问题
What is the most efficient way to implement a phonetic search in C++ and/or Java? By phonetic search I mean substituting vowels or consonants that sound similar. This would be especially useful for names because sometimes people's names have sort of strange spellings.
I am thinking it might be effective to substitue vowels and some consonants. It may also be good to include some special cases like silent E's at the end or F and PH. Would it be best to use cstrings or strings in C++? Would it be better to store a copy in memory with the substituted values or call a function every time we look for something?
回答1:
Soundex along with its variants is the standard algorithm for this. It uses phonetic rules to transform the name into an alphanumeric code. Names with the same code are grouped together.

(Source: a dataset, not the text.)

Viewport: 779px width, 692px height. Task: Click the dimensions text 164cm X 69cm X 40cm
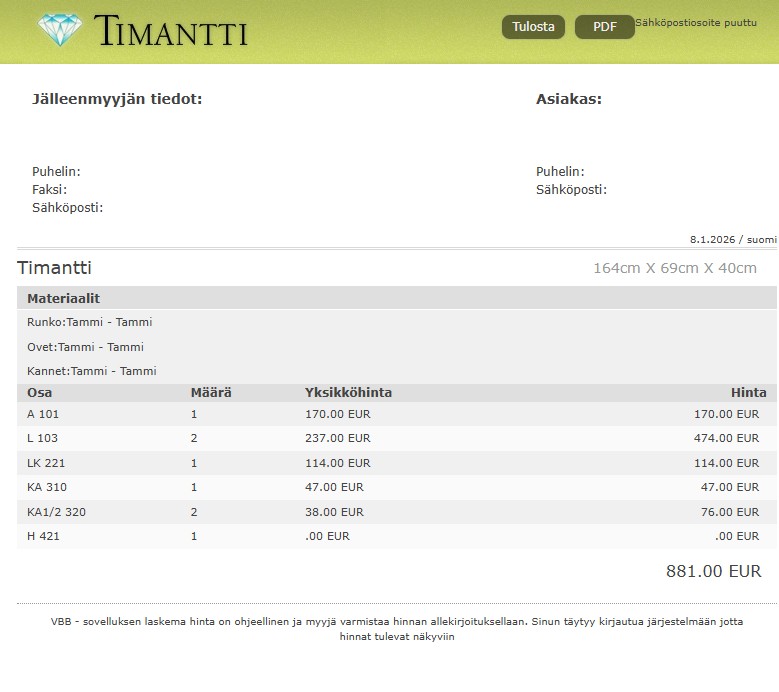click(674, 268)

As far as implementing the search, I'd use a data structure that maps each soundex code to the list of names that have that code. Depending on the data structure used (a hash table or a tree), the lookup could be done in time that is either constant on logarithmic in the number of distinct soundex codes.

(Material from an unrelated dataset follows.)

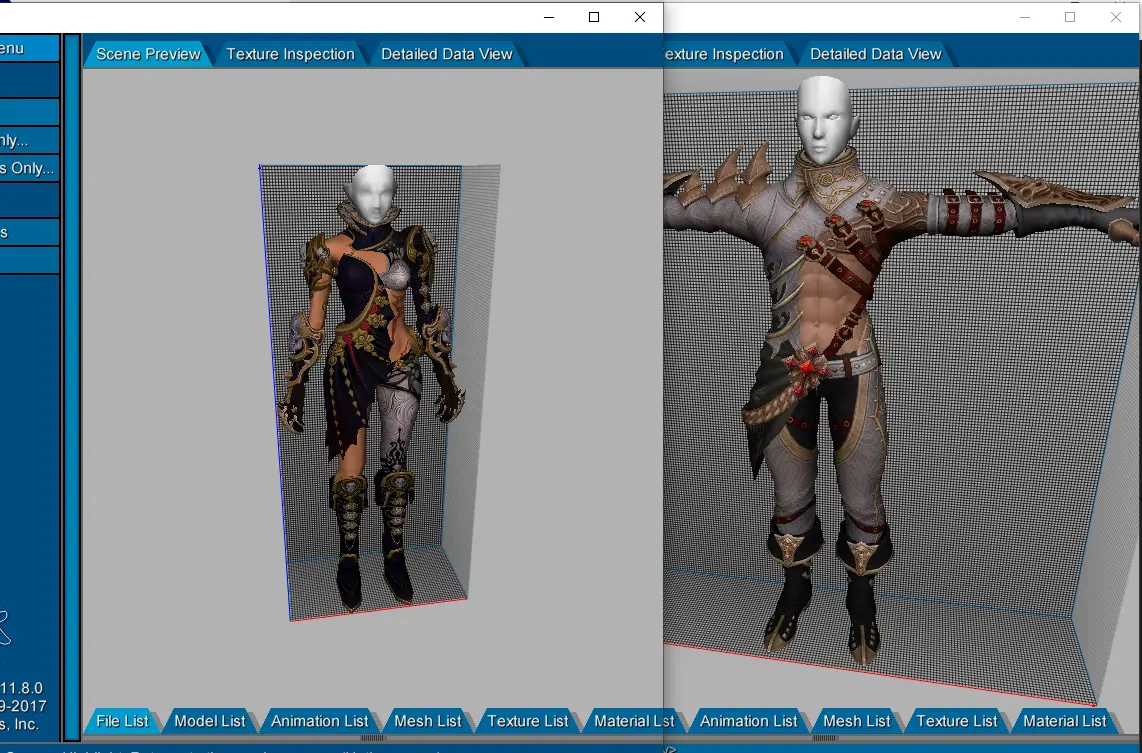Maximize the left viewer window
The image size is (1142, 753).
click(x=594, y=17)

I am not sure what exactly you mean by cstring
(Microsoft's CString
?) but the standard std::string
class will be perfectly fine for this problem and would be my preferred choice.
回答2:
Besides Soundex you'll find also the Metaphone or Double Metaphone phonetic algorithm, which seem to be an improvement for the English pronunciation and is a quite new algorithm.

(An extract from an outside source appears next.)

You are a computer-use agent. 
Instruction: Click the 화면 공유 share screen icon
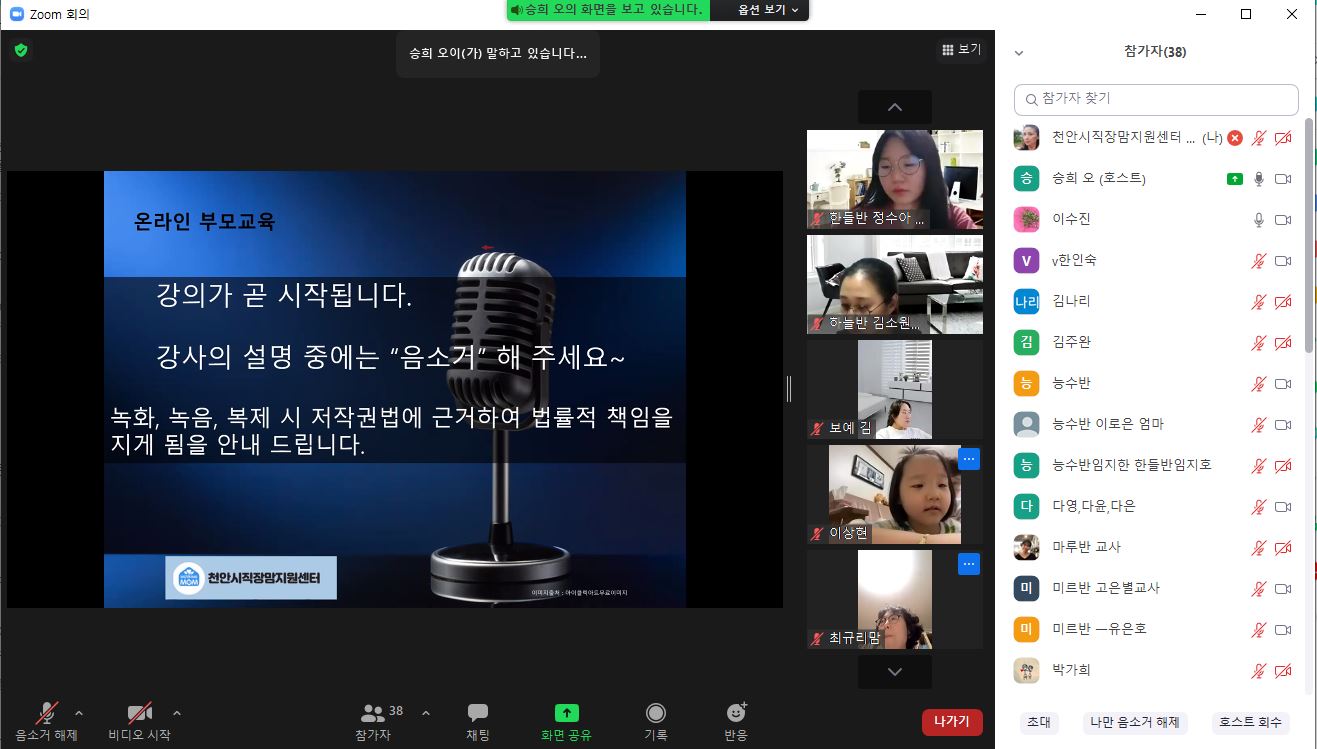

For the german pronunciation I use the "Kölner Phonetik".
Apache Commons Codec gives you a very simple Java implementation of those basic algorithms (Soundex, Metaphone, ...) http://commons.apache.org/codec/ For example see the javadoc for the soundex: http://commons.apache.org/codec/apidocs/org/apache/commons/codec/language/Soundex.html
Just by typing following code you the the phonetic value of your String:
Soundex soundex = new Soundex();
String phoneticValue = soundex.encode("YourString");
And then you can simply do it for two strings and compare the phonetic values. Hava a look at the following post if you're comparing two strings, because the equals() methods is just black and white, and maybe you'd like to know how many % it is matching:
How to compare almost similar Strings in Java? (String distance measure)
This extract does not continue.